I'm trying to simulate some processes in order to get some statistics. I decided to write simulation program using multiple threads as each test run is independant.
It means that if I need to perform e.g. 1000 test runs then it should be possible to have 4 threads (each doing 250 test runs).
While doing this I found that addition of multiple threads does not decrease simulation time.
I have Windows 10 laptop with 4 physical cores.
I wrote a simple program which shows behaviour I'm talking about.
from concurrent.futures import ThreadPoolExecutor
import time
import psutil
import random
def runScenario():
    d = dict()
    for i in range(0, 10000):
        rval = random.random()
        if rval in d:
            d[rval] += 1
        else:
            d[rval] = 1
    return len(d)    
def runScenarioMultipleTimesSingleThread(taskId, numOfCycles):
    print('starting thread {}, numOfCycles is {}'.format(taskId, numOfCycles))
    sum = 0
    for i in range(numOfCycles):
        sum += runScenario()
    print('thread {} finished'.format(taskId))
    return sum
def modelAvg(numOfCycles, numThreads):
    pool = ThreadPoolExecutor(max_workers=numThreads)
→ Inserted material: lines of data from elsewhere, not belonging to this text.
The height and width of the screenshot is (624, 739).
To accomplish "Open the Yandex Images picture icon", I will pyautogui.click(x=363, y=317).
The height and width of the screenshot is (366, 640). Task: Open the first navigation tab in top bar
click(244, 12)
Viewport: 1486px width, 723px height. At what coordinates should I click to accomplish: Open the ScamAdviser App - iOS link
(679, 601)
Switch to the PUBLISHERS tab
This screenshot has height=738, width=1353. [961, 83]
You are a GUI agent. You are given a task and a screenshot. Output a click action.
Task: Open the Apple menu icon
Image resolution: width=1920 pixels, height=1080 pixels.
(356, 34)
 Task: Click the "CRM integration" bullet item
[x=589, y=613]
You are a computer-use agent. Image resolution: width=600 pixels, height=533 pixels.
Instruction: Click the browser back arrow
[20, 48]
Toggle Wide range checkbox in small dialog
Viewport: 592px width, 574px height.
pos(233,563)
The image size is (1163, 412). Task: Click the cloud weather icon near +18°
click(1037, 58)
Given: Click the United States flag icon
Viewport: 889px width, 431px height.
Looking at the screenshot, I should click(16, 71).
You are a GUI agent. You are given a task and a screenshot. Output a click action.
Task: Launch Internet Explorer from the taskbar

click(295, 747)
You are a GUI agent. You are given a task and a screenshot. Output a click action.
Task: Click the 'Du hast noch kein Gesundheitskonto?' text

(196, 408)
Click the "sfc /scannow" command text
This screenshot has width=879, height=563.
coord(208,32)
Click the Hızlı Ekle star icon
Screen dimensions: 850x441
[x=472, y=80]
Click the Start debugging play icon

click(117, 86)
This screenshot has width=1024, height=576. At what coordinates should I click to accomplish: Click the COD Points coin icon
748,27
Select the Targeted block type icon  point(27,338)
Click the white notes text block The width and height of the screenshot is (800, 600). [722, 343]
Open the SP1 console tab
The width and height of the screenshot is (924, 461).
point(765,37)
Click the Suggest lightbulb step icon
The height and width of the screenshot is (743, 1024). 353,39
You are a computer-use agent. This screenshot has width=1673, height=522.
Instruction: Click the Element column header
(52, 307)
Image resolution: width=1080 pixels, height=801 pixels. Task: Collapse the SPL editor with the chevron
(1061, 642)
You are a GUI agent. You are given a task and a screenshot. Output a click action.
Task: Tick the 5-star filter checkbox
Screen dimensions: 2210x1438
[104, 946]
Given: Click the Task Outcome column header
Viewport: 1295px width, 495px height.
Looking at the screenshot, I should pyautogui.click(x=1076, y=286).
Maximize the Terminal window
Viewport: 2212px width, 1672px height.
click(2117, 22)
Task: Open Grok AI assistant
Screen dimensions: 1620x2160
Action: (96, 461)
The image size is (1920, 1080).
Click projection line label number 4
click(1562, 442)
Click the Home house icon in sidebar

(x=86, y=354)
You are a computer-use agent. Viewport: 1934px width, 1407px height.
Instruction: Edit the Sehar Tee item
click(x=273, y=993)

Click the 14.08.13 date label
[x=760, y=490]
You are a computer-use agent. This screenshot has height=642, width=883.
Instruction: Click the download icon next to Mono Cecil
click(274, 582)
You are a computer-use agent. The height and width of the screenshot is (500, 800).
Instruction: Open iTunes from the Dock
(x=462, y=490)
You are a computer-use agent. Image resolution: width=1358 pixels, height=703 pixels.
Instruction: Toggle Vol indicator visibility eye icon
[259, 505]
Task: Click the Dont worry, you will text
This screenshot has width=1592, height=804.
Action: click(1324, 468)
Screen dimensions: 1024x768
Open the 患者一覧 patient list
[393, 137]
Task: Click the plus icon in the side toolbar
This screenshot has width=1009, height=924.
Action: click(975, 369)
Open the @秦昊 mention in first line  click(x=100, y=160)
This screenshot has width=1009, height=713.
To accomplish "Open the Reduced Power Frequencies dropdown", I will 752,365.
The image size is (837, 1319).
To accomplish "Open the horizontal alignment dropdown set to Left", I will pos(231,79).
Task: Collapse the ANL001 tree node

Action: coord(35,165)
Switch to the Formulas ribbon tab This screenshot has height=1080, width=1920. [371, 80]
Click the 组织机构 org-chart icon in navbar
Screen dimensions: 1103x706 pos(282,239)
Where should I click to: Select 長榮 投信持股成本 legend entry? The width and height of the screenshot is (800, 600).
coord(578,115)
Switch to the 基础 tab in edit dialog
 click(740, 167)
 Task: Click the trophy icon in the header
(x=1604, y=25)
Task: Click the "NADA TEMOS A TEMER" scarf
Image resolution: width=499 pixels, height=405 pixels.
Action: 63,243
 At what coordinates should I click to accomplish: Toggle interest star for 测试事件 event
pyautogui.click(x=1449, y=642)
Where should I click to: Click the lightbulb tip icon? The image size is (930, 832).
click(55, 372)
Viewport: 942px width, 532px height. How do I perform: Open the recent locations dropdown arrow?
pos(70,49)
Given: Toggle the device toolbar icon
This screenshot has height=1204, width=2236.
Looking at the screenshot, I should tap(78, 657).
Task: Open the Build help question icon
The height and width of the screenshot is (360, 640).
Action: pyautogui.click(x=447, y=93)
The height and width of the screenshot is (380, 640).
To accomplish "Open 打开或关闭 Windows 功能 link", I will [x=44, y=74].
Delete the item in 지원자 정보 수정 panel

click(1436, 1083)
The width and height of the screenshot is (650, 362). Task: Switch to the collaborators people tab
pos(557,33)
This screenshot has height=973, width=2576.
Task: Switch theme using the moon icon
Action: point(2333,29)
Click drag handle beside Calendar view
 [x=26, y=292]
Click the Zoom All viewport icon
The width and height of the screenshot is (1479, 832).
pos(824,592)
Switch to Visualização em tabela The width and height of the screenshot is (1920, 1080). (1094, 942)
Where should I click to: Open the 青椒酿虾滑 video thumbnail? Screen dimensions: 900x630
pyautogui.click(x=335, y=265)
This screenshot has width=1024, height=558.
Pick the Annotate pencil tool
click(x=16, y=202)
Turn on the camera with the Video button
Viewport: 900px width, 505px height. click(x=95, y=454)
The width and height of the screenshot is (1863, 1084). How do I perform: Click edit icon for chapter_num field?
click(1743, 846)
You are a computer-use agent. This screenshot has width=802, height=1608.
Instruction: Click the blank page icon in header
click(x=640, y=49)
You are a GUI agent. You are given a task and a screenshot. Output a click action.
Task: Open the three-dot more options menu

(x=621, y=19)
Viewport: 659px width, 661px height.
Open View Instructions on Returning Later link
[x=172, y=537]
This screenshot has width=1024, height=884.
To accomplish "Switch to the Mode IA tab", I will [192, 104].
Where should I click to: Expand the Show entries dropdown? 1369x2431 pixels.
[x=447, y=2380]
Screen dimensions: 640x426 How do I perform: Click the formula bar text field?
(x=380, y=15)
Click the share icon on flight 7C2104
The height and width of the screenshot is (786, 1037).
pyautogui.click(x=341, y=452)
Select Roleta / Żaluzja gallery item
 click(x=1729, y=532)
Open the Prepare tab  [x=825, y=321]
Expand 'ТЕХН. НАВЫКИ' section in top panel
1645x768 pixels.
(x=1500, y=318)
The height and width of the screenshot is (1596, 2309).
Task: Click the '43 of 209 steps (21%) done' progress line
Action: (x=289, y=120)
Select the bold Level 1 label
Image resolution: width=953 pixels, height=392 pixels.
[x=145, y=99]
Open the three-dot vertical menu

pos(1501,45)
    cyclesPerThread = int(numOfCycles / numThreads)
    numOfCycles = cyclesPerThread * numThreads
    futures = list()
    for i in range(numThreads):
        future = pool.submit(runScenarioMultipleTimesSingleThread, i, cyclesPerThread)
        futures.append(future)
    sum = 0
    for future in futures:
        sum += future.result()
    return sum / numOfCycles
def main():
    p = psutil.Process()
    print('cpus:{}, affinity{}'.format(psutil.cpu_count(), p.cpu_affinity() ))
    start = time.time()
    modelAvg( numOfCycles = 10000, numThreads = 4)
    end = time.time()
    print('simulation took {}'.format(end - start))
if __name__ == '__main__':
    main()
These are the results:
One thread:
cpus:8, affinity[0, 1, 2, 3, 4, 5, 6, 7]
starting thread 0, numOfCycles is 10000
thread 0 finished
simulation took 23.542529582977295
Four threads:
cpus:8, affinity[0, 1, 2, 3, 4, 5, 6, 7]
starting thread 0, numOfCycles is 2500
starting thread 1, numOfCycles is 2500
starting thread 2, numOfCycles is 2500
starting thread 3, numOfCycles is 2500
thread 1 finished
thread 2 finished
thread 0 finished
thread 3 finished
simulation took 23.508538484573364
I expect that when using 4 threads simulation time should be ideally 4 times smaller, and of cause it should not be the same.